WHAT NEEDS TO BE DONE: Continue the article on the CPI rise and social housing rents from where it stops.

TEXT SEGMENT:
Consumer Price Index: Is 3.1% a good thing?

Here, CT Partner, Sue Harvey, discusses the rise in Consumer Price Index (CPI) and what analysis may be required by your finance team.

The October 20th announcement that the September increase in the CPI was 3.1%, was lower than anticipated by many.

This data point is the key benchmark for next year’s uplift in many welfare benefits and for social housing rents. Housing Associations and Local Authorities will be constrained to rent increases of a maximum of 4.1% from April 2022.

Clearly tenants’ rents pay for delivering housing management services that include signing up new tenants, managing queries and problems, and minor and major repairs. They also pay for the borrowings that helped build the existing homes and the borrowings that will support the building of future homes. As grant rates have reduced and associations have taken on more debt for every new social rented home built, delivering a strong operating surplus has become a critical safety measure for maintaining financial sustainability.

Board conversations

A 3.1% CPI, allowing a maximum rent increase of 4.1%, may make for slightly easier conversations in the Board room and council chamber this winter than the potential for a 5% rent increase would have. But those debates will still be difficult, since they will take place against a background of very strong cost pressures on repairs, development and support services, an unequally distributed post-pandemic economic bounce-back, and price increases for food and fuel hitting the poorest hardest.

PROVIDED MATERIAL:
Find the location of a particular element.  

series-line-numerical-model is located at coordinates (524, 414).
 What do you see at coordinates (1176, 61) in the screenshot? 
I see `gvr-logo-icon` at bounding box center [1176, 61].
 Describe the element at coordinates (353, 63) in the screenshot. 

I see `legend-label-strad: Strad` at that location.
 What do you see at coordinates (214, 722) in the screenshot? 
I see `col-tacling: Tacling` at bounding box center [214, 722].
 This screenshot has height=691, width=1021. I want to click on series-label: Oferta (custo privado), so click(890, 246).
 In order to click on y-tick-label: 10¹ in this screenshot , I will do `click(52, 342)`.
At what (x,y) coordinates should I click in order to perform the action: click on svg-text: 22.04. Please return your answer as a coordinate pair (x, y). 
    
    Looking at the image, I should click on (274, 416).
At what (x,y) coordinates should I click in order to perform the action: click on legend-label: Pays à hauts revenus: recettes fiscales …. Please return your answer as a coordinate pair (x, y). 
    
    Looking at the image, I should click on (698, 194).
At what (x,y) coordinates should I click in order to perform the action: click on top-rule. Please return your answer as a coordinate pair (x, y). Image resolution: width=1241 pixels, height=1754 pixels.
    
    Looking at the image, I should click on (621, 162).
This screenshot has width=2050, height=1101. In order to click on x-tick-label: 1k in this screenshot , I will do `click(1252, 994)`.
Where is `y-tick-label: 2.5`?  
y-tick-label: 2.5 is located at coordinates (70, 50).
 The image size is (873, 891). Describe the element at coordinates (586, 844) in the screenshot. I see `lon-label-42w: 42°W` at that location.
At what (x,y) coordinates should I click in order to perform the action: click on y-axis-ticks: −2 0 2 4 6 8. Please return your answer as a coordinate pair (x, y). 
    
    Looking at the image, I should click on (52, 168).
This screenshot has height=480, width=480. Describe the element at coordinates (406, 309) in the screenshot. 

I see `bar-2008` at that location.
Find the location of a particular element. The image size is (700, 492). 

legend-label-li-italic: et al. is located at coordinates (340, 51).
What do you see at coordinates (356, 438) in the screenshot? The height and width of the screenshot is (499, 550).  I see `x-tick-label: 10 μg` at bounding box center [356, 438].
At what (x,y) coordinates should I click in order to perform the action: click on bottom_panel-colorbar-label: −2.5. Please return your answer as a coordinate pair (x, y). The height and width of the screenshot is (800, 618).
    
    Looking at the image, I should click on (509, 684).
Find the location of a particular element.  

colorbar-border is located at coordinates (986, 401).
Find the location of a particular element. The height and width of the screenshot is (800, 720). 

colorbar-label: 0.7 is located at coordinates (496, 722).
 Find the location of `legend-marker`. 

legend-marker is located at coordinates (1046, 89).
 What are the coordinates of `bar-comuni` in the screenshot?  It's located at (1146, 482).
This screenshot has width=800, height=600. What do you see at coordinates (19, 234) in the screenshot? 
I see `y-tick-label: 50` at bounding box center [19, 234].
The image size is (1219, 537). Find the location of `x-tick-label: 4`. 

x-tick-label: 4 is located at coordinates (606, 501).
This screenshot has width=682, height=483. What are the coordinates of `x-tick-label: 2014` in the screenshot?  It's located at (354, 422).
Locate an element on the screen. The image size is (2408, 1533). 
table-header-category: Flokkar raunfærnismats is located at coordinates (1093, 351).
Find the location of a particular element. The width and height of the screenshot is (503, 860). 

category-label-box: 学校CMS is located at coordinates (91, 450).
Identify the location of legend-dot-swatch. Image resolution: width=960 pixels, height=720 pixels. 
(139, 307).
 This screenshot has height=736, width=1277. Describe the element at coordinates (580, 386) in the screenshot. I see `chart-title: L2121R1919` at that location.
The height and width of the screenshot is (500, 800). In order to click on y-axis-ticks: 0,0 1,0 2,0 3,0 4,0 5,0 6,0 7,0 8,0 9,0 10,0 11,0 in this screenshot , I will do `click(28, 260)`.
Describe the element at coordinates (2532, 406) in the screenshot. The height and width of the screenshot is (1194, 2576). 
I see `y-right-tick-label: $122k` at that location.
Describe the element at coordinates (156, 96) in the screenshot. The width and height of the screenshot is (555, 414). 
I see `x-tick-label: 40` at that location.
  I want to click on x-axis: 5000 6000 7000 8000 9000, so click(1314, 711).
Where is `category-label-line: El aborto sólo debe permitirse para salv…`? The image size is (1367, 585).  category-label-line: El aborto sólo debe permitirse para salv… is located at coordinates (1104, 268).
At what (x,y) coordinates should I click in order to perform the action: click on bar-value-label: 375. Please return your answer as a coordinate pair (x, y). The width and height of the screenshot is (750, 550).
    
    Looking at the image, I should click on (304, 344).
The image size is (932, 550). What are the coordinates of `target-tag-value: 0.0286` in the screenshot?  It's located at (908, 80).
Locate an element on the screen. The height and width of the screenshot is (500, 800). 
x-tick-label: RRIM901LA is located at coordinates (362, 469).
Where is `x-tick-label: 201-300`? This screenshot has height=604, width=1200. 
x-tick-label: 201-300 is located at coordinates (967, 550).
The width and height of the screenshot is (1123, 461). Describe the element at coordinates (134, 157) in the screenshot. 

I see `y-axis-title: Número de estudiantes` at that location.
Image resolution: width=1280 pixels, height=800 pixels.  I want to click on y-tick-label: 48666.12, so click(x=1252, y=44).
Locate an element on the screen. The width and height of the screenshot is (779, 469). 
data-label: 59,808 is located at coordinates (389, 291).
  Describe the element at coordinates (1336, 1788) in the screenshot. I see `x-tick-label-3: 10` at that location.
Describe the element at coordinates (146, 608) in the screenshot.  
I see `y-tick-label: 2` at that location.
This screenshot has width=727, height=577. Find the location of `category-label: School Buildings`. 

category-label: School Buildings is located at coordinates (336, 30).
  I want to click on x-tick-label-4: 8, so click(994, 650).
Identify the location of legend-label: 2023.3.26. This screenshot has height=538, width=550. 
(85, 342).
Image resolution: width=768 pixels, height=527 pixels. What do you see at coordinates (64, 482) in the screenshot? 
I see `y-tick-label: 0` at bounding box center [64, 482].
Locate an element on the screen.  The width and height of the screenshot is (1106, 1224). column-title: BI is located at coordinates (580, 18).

REPLY TO THE TASK:
And let’s not forget that one data point has not reduced the levels of uncertainty. Are the current inflationary effects temporary or longer-term? And how will they translate into our borrowing costs via both the Bank of England policy decisions and funders seeking to protect their real returns?

Financial analysis 

We can all take a stab at economic punditry (aka guess work), but far better to ask your finance team for a some succinctly presented analysis to support those discussions and subsequent decisions. Might I suggest:

  • Analysis and soft intelligence on the scale of the cost increases that both your organisation and the wider economy are facing.
  • Key ‘what-if’ analysis, including the impact on your financial capacity (expressed perhaps as the size of a sustainable development programme), with illustrative scenarios on rent increases, wages, build cost inflation and interest rates.

As ever, a simple and clear presentation will take more effort than lots of tables of tiny numbers. But I’m sure that that investment will pay dividends by supporting consensus building and by shaping how you will communicate your eventual decision.